Garrett v Halton Borough Council
[2006] EWCA Civ 1017
Case details
Case summary
The Court of Appeal applied and interpreted the materiality test for breaches of the statutory conditions applicable to conditional fee agreements (CFAs) as explained in Hollins v Russell. The court held that materiality is to be assessed by reference to whether a departure from the Regulations had a materially adverse effect on the protection afforded to the client or on the proper administration of justice, not by requiring proof that the client actually suffered loss as a result.
In relation to regulation 4(2)(c) of the Conditional Fee Agreements Regulations 2000 the court confirmed that a solicitor must take reasonable steps (proportionate to the circumstances) to ascertain whether the client has before-the-event legal expenses insurance (BTE), and that asking inappropriate or insufficient questions to elicit that information can be a material breach rendering a CFA unenforceable.
In relation to regulation 4(2)(e)(ii) the court held that the duty to disclose any interest in recommending a particular insurance contract includes indirect financial incentives such as panel membership that gives a solicitor a commercial interest in recommending a particular insurer; mere statement of panel membership did not suffice where the panel membership effectively obliged or strongly incentivised the firm to recommend the insurer.
Case abstract
Procedural background and nature of the appeals.
The Court of Appeal heard linked appeals arising from costs assessments. The appeals reached the court from decisions of Master Wright (Supreme Court Costs Office) and Deputy District Judge Storry (Liverpool County Court / costs assessment). The appeals concerned whether particular CFAs entered into before the revocation of the Regulations were enforceable because of alleged breaches of the Conditional Fee Agreements Regulations 2000.
Parties and claims.
- Myatt appeals: four claimants (ex-miners) who had settled low-value industrial disease claims and whose solicitors (Ollerenshaw) were found by Master Wright to have breached regulation 4(2)(c) by failing to inform clients whether their risk of costs was insured under BTE. If the CFA were unenforceable the associated ATE premiums were also not recoverable.
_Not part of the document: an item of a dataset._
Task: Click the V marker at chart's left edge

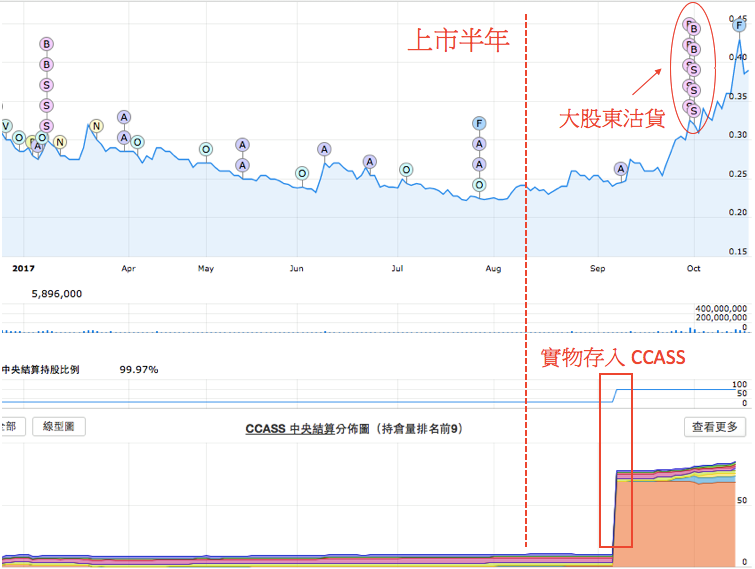Action: 6,126
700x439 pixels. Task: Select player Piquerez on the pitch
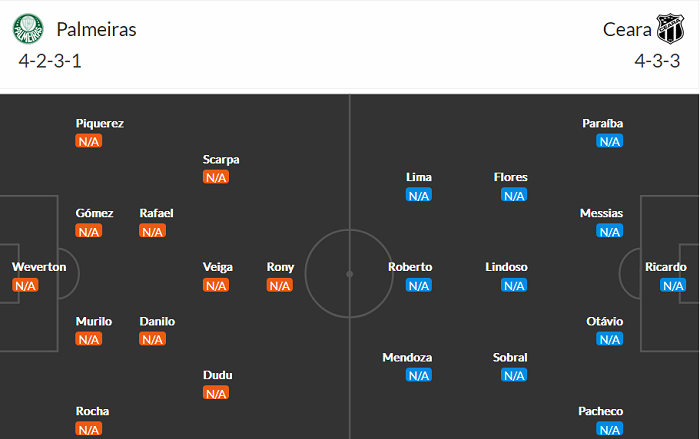99,123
- Garrett appeal: Ms Garrett, whose solicitors (Websters) were found by Deputy District Judge Storry to have breached regulation 4(2)(e)(ii) by failing to disclose an interest in recommending a particular ATE insurer (arising from panel membership) and whose solicitors’ fees were disallowed.
Issues for decision.
- Whether the test in Hollins v Russell requires proof of actual detriment to the client for a departure from the Regulations to be material.
- Whether, under regulation 4(2)(c), solicitors satisfied their duty when they asked the questions they did about BTE and what reasonable steps are required to ascertain BTE cover.
- Whether under regulation 4(2)(e)(ii) a solicitor must disclose indirect financial interests such as panel membership and whether the facts in Garrett constituted a disclosure breach.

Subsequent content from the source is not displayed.